Saudi Arabia and the United Arab Emirates (UAE), the top food importers among Arab countries in the Gulf, are now looking to Asia and Africa as opportunities for agricultural investments.
Officials in Egypt, where a shortage of subsidised bread led to rioting in April, say they are looking into growing wheat on 808,000ha straddling the border with Sudan.
Investing in agriculture abroad 'is part of our strategic investment in general', said UAE Economy Minister Sultan bin Said al-Mansuri this month.
Yesterday, President Sheikh Khalifa bin Zayed al-Nahayan said the UAE, which imports 85 per cent of its food, is interested in Kazakhstan 'to diversify its sources of food supplies'.
The oil-rich nations of the Gulf are among the world's poorest in natural water resources and arable land. For decades they have drained aquifers or groundwater, sucked the salt from seawater and diverted the Nile to make the deserts bloom.
But those projects proved costly and used so much water that it remained far more practical to import food than to produce it. Today, some countries import 90 per cent or more of their staples.

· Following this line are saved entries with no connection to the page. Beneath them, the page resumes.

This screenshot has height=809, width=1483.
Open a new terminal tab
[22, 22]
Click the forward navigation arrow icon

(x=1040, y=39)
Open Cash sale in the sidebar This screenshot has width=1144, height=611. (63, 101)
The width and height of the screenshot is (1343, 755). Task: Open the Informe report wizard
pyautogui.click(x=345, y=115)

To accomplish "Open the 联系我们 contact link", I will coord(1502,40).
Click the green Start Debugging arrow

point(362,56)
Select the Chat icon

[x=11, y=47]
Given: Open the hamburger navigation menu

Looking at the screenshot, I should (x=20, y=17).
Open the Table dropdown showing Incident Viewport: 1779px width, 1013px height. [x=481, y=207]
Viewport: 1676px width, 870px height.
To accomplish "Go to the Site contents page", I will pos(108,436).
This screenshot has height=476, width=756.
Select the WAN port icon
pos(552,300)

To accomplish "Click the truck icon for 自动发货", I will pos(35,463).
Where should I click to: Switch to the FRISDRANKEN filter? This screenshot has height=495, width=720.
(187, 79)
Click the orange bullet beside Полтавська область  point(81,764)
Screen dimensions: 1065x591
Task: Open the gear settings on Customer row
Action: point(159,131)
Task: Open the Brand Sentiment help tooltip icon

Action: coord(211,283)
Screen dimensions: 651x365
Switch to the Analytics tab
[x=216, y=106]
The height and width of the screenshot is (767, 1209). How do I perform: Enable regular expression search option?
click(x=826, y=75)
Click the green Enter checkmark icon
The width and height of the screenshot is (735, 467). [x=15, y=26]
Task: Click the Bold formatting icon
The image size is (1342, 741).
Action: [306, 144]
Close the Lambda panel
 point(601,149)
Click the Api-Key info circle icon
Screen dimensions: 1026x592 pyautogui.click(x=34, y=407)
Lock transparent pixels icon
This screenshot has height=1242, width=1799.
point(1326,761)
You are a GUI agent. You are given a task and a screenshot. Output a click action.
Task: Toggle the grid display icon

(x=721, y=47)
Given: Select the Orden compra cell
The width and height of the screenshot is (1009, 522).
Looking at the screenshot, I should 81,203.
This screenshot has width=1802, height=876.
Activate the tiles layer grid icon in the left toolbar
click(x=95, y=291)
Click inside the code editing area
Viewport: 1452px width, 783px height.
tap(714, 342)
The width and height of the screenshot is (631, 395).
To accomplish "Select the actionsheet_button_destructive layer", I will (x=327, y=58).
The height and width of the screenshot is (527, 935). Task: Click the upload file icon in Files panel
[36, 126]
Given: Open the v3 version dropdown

Now, the huge influx of expatriates in the Gulf - due to rapid growth fuelled by record oil revenues - has stretched the region's ability to meet demand for mostly imported foodstuffs.
The total population of the six members of the Gulf Cooperation Council (GCC) - Bahrain, Kuwait, Oman, Qatar, Saudi Arabia and the UAE - is expected to reach nearly 39 million by 2010, according to a Dubai-based Gulf Research Centre (GRC) report.
And the current worldwide food crisis is making many countries in this politically volatile region rethink that maths.
Food imports cost US$10 billion (S$13.5 billion) last year, the GRC study showed. Export bans from big crop-producing nations have caused fear and declining resources could worsen political tensions - prompting GCC states to want food lifelines.
The Gulf nations have thus started searching for farmland in fertile but politically unstable countries such as Pakistan and Sudan, with the goal of growing crops to be shipped home.
'A number of GCC countries are looking at establishing agricultural ventures...for food security and as a cheaper alternative to domestic production,' said Ms Monica Malik, economist at the Dubai-based EFG-Hermes investment bank.
For Saudi Arabia, investing in agriculture abroad marks a shift from its own costly crop self-sufficiency scheme. In a kingdom with scarce water reserves, planting a tonne of barley requires 1,212 cubic m of practically exhausted groundwater reserves, the GRC said.
Close ties with partner countries could protect the GCC nations against export bans in times of crop shortages in exporting countries, Ms Malik pointed out.
'Proximity is important, as is a good relationship with the other country to secure food supplies,' she added.